Convertini dice que los 90 le sirvieron, también, para homenajear a Cuarteles de invierno, de Osvaldo Soriano (Colonia Vela aparece mencionada de refilón). “La dictadura tenía un ejercicio muy claro de la autoridad en los militares, un poder durísimo fácilmente asociable al uniforme –explica–. En los 90 el poder está diluido en el ejercicio democrático, donde tenés en primer plano la pizza con champán, la 4 x 4, los comienzos del marketing de la política. Cuando Rayo vuelve a su pueblo se encuentra con la misma pobreza que padeció cuando era chico, los mismos problemas con las inundaciones. La diferencia está en que ahora el poder lo ejerce el que era su mejor amigo de la infancia, alguien que hace marketing y vende humo para provecho personal”.
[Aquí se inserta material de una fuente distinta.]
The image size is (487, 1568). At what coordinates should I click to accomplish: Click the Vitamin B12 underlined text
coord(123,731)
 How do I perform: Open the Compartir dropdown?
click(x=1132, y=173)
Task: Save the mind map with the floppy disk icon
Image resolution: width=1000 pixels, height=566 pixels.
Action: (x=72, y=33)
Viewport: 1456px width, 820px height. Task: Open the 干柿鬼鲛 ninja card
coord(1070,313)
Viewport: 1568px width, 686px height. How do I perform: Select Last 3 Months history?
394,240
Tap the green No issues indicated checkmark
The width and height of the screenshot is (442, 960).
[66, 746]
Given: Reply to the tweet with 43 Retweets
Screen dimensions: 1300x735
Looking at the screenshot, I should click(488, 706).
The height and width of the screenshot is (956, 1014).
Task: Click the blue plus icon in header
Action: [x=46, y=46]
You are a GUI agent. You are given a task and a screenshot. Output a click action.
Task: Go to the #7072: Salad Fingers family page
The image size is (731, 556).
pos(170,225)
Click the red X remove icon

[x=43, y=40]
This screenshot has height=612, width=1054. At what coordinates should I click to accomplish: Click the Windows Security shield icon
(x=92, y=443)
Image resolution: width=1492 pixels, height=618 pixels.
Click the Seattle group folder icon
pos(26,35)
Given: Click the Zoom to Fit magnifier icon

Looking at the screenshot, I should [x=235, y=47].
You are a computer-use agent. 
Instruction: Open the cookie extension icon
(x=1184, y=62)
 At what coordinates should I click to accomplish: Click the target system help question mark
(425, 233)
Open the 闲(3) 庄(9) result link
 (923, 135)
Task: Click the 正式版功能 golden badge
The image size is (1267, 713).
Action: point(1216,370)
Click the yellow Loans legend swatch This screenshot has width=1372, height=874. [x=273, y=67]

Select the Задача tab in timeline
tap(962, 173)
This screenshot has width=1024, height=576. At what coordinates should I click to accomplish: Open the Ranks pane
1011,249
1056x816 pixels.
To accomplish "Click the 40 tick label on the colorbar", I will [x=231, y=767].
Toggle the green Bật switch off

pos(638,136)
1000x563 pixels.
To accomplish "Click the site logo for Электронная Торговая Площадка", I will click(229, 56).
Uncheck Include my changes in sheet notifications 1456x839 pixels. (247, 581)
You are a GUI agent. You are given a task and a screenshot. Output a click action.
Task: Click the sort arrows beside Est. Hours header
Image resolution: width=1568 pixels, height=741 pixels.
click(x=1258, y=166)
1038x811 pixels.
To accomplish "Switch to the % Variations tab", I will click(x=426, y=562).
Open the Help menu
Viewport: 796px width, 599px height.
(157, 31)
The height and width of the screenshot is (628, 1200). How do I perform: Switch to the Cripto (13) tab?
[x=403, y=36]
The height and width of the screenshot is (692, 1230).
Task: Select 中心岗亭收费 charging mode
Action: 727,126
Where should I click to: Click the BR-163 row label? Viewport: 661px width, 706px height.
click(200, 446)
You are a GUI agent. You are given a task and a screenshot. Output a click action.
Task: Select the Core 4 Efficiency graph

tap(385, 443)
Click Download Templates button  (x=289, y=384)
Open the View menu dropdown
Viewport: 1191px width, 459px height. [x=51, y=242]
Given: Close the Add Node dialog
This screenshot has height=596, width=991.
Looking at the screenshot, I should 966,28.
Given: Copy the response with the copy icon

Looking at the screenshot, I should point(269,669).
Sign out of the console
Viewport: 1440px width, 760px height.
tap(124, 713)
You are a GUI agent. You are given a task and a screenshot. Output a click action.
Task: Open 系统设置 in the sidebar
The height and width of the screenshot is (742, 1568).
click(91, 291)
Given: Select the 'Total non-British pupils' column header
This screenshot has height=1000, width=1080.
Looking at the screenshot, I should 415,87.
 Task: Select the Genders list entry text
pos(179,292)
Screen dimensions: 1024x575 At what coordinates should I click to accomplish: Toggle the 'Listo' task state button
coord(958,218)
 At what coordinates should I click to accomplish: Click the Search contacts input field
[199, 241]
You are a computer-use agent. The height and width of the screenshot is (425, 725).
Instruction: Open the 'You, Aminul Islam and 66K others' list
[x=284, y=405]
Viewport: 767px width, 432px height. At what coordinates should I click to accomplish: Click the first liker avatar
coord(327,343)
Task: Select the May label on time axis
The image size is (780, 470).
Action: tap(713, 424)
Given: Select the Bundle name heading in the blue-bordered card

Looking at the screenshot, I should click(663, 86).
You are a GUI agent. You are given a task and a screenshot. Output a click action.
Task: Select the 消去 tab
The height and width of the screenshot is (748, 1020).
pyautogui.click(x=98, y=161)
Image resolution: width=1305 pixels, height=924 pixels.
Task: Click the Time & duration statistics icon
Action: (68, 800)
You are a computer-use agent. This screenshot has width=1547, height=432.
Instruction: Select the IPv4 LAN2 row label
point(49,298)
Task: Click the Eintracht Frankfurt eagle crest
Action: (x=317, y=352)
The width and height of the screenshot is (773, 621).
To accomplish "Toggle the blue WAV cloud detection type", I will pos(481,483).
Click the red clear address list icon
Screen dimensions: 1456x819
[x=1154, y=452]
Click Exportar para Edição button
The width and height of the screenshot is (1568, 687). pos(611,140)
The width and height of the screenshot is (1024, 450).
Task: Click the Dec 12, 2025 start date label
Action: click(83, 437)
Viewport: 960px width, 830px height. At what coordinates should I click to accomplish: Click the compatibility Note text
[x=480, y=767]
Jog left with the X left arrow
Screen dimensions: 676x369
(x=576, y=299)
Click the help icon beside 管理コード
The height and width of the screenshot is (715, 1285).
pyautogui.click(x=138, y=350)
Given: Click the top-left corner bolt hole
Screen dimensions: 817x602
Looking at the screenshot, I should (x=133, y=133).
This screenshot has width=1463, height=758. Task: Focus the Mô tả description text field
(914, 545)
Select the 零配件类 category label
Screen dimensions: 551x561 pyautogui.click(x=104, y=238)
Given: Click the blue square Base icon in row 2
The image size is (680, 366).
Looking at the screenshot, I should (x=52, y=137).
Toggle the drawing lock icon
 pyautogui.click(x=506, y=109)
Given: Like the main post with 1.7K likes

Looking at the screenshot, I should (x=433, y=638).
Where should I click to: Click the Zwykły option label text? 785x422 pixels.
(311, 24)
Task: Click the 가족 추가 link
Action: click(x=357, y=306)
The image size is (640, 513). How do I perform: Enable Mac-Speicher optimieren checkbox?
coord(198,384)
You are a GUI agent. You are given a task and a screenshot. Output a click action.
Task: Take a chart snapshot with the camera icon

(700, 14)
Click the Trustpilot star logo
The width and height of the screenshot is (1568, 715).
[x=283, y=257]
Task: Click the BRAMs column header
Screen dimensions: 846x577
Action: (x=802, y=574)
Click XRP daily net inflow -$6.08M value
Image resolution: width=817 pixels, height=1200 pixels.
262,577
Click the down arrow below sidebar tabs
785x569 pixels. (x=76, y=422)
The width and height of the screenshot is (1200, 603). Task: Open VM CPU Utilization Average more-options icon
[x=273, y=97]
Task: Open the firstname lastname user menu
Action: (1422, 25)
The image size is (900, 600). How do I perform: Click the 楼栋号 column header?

Es que en los 90 se da también “la primera gran entronización del éxito”, dice Convertini, el éxito asociado a lo económico, a lo que debe ser exhibido, el viaje a Miami, el dinero como prueba. “No me gusta ni me interesa escribir novelas sobre los temas ‘necesarios y urgentes’; quizás mi oficio periodístico me hace pensar que estaría escribiendo lo mismo que en el diario. Por eso busco temas e historias alejadas de la discusión pública coyuntural. Por eso escribo de boxeo, cuando está siendo discutido como deporte violento y no está en su apogeo; tampoco está en su apogeo escribir novela negra, pero es lo que me gusta hacer. A veces el trabajo de un escritor está definido por dos líneas: las medidas de sus posibilidades y lo que desea escribir. Yo tenía ganas de escribir mi novela de boxeo, con estos personajes armados con recortes de personajes que conocí en mi infancia, que se juegan su última carta”. Como en otras de sus novelas, el dinero aparece en primer plano, tallando el sentir y el hacer de sus personajes: “Es que la gran mayoría de ellos han vivido al borde de la supervivencia –dice–. Y cuando vos estás con el agua al cuello la guita es el salvavidas, posibilidad de salir de eso. Y te jugás por la guita. ‘Por la plata baila el mono’, dicen todos, y algo de eso hay. Es lo que va a determinar muchas veces la traición y la lealtad. Están los sueños en algunos casos, pero en todos está siempre el dinero detrás”.